Cod's head
vs the enchanter, Charles Dickens and his museum
I went to the Dickens museum in London a few weeks ago, right after my train got in from Edinburgh. Its always a shock, grey stones, wind, bitter rain when you get on the train at Waverley, a balmy Ballard like air when you arrive at kings cross and one has to strip off their layers of coat and tartan (actually ). Writers museums are for the most part disappointing beyond fetish items ( a boot, a MS, a pen, a razor) . What do you show? In the DH Lawrence birthplace museum in a suburb of Nottingham I contemplated plastic pork pies and lace doilies. The Brontë Parsonage museum is the only one with any sort of aura, and the odd dimensions of its rooms and size feed your perceptions of the Brontë novels, but the museum insists on annoying exhibitions, which when I visited included a homage to Bramwell by Simon Armitage which demonstrated nothing but Armitage’s pitiful refusal to accept any literary lineage from women writers. I was reading John Carey’s book on Dickens Violent Effigies alongside Dombey and Son, and have recently been fascinated that a big book blogger has an almost hysterical dislike of Dickens, so I suppose I was in the mood. A friend had told me Dombey and Son is one of the rare ones where you are on board with the sentiment and that’s true ( its about a man prioritising sons over daughters) but I read Dickens for the style, for parts like this:
It was a snug room, Mr Feeder’s, with his bed in another little room inside of it; and a flute, which Mr Feeder couldn’t play yet, but was going to make a point of learning, he said, hanging up over the fireplace. There were some books in it too, and a fishing-rod; for Mr Feeder said he should certainly make a point of learning to fish, when he could find time. Mr Feeder had amassed, with similar intentions, a beautiful little curly secondhand key-bugle, a chessboard and men, a Spanish Grammar, a set of sketching materials, and a pair of boxing-gloves. The art of self-defence, Mr Feeder said he should undoubtedly make a point of learning, as he considered it the duty of every man to do; for it might lead to the protection of a female in distress.
But Mr Feeder’s great possession was a large green jar of snuff, which Mr Toots had brought down as a present, at the close of the last vacation; and for which he had paid a high price, as having been the genuine property of the Prince Regent. Neither Mr Toots nor Mr Feeder could partake of this or any other snuff, even in the most stinted and moderate degree, without being seized with convulsions of sneezing. Nevertheless it was their great delight to moisten a box-full with cold tea, stir it up on a piece of parchment with a paper-knife, and devote themselves to its consumption then and there. In the course of which cramming of their noses, they endured surprising torments with the constancy of martyrs: and, drinking table-beer at intervals, felt all the glories of dissipation.
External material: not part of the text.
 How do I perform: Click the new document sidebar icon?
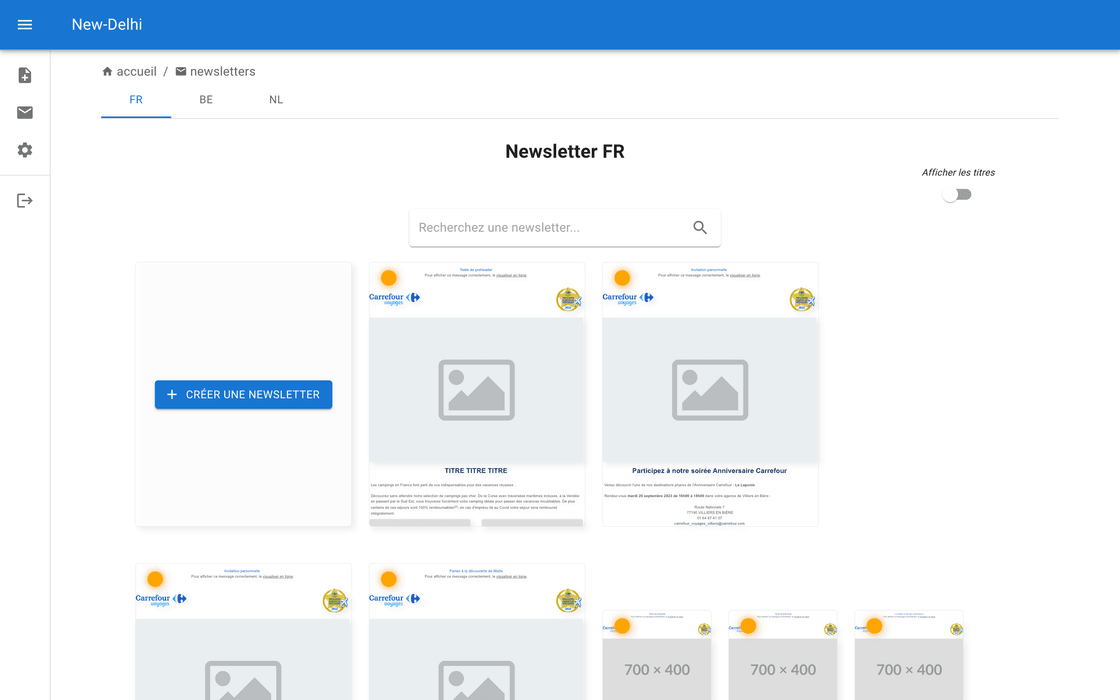25,76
That excerpt from Dombey and Son is filed in the same part of my brain as Dürer’s Melancholia 1 and Robert Lowell’s poem To Delmore Schwartz. A nice little artistic collage across the ages, each conveying an idle, object strewn boyish despondency.
I didn’t see the point of Demon Copperhead, a nod to his plotting and social justice, because for me he is about the style. It is for Dickens, that Nabokov coined the phrase ‘tingle in the spine’ that happens when reading. ‘ As is quite clear, the enchanter interests me more than the yarn spinner or the teacher’ writes Nabokov in his lecture on Dickens.
Dickens lived in the Dickens Museum house for three years, and it is home to the famous painting of him which is all the better for not being finished, and his writing desk. I love fetishism and idolatry!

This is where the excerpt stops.